Woodham v. Federal Transit Admin.

Decision Date22 November 2000
Docket NumberNo. Civ.A. 1:00CV1856JTC.,Civ.A. 1:00CV1856JTC.
Citation125 F.Supp.2d 1106
PartiesJohn F. WOODHAM, Plaintiff, v. FEDERAL TRANSIT ADMINISTRATION, Nuria I. Fernandez, as Acting Administrator of the Federal Transit Administration, Jerry Franklin, Regional Administrator (Region 4) of the Federal Transit Administration, Metropolitan Atlanta Rapid Transit Authority, and their Successors in Office, Defendants.
CourtU.S. District Court — Northern District of Georgia

John F. Woodham, Atlanta, Georgia, plaintiff pro se.

Julia B. Anderson, Office of the United States Attorney, Northern District of Georgia, Atlanta, Georgia, for defendant Federal Transit Administration, et al.

John Roger Lowery, Charles N. Pursley, Jr., Pursley, Howell, Lowery & Meeks, Atlanta, Georgia, for defendant Metropolitan Atlanta Rapid Transit Authority.

ORDER

CAMP, District Judge.

This case is before the Court on Plaintiff's Motion for Preliminary Injunction [# 4-1], Defendants' Motion to Dismiss [# 10-1], Defendants' Motion for Summary Judgment [# 10-2], and Plaintiff's Motion for Summary Judgment [# 22-1].

I. BACKGROUND

Defendant Federal Transit Administration ("FTA") is a federal agency that provides funding to state and local public agencies to assist in the construction and operation of mass transit systems. The principal recipient of FTA funding in the metropolitan Atlanta area is Defendant Metropolitan Atlanta Rapid Transit Authority ("MARTA"), a public body corporate that provides bus and rail services to Atlanta residents.
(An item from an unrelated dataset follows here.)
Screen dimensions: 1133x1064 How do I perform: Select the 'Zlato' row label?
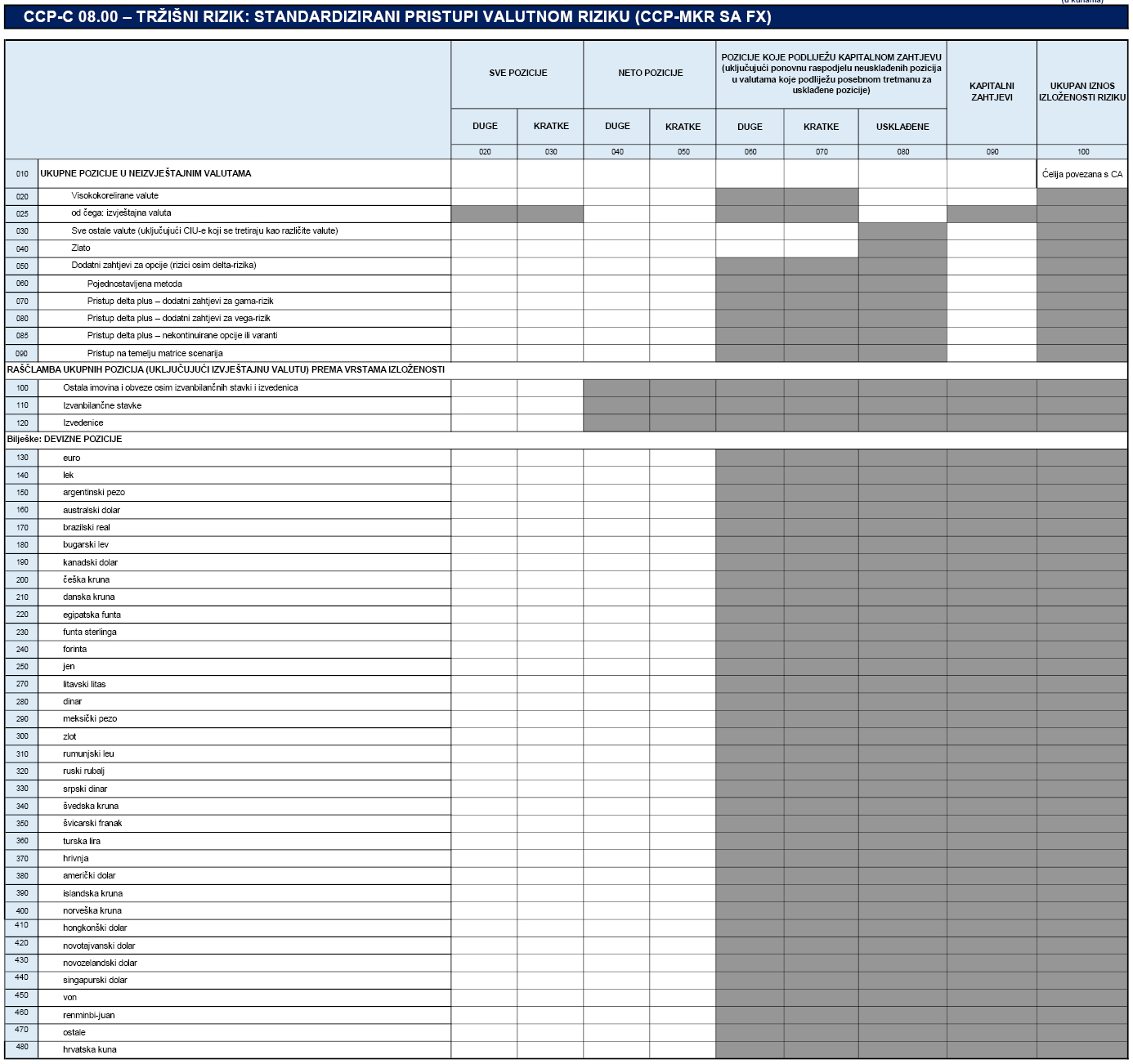point(81,248)
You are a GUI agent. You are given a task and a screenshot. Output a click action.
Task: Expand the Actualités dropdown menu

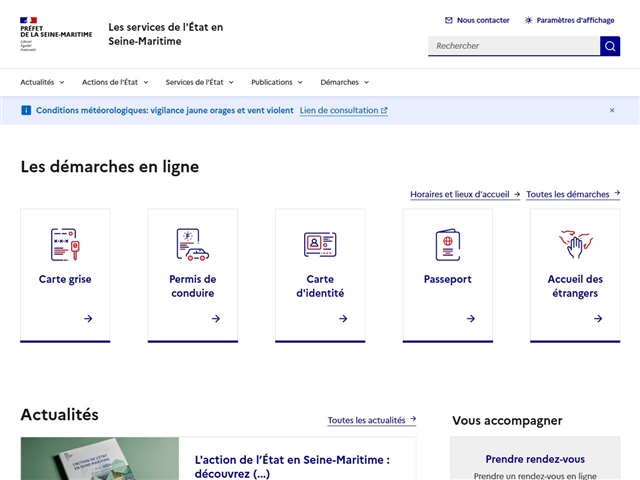click(x=42, y=82)
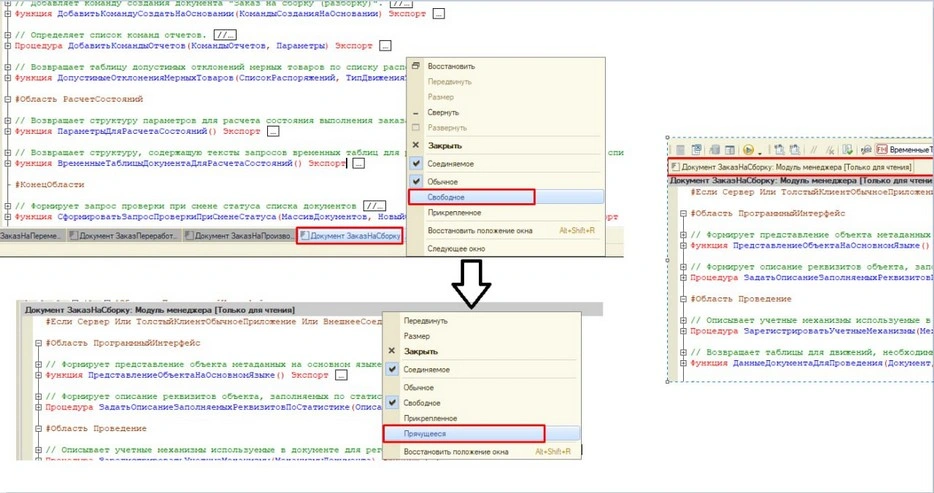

In 1984, the FTA provided approximately $3,870,756 to MARTA to purchase property in connection with the development of the Lindbergh MARTA station. Thirteen years later, the FTA awarded another federal grant to MARTA worth approximately $1,600,000. MARTA used $1,000,000 to purchase additional property surrounding the Lindbergh station and $600,000 to develop, prepare, and solicit proposals for a Transit Oriented Joint Development Plan.

Joint development plans allow public agencies, such as MARTA, to secure a revenue stream for mass transit systems by entering into leasing agreements with commercial and residential developers. On June 4, 1999, MARTA submitted a joint development plan to the FTA which authorized the development of office buildings, retail shops, rental apartments, and residential condominiums at the Lindbergh MARTA station. Under the joint development plan, MARTA would lease approximately 9.6 acres of federally funded real estate to third party developers and retain the lease proceeds as program income. This income would be used to defray program costs and expenses. After reviewing MARTA's proposal, the FTA concurred with the joint development plan, concluding that it satisfied the FTA's joint development guidelines.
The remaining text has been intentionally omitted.